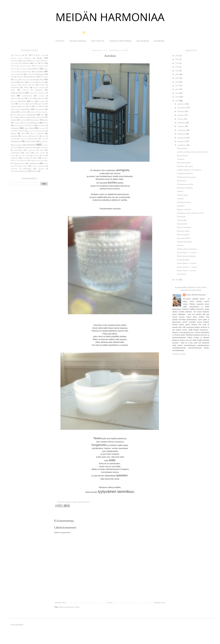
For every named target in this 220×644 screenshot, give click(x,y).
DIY (26, 55)
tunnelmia (36, 156)
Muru (27, 63)
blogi (12, 77)
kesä (33, 101)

___

TASK TO CARRY OUT: Retype the data above line for line, with every character unchanged. Leave the pictures out.

CORRECT ANSWER:
For every named target in this 220×644 screenshot, give click(x,y).
DIY (26, 55)
tunnelmia (36, 156)
Muru (27, 63)
blogi (12, 77)
kesä (33, 101)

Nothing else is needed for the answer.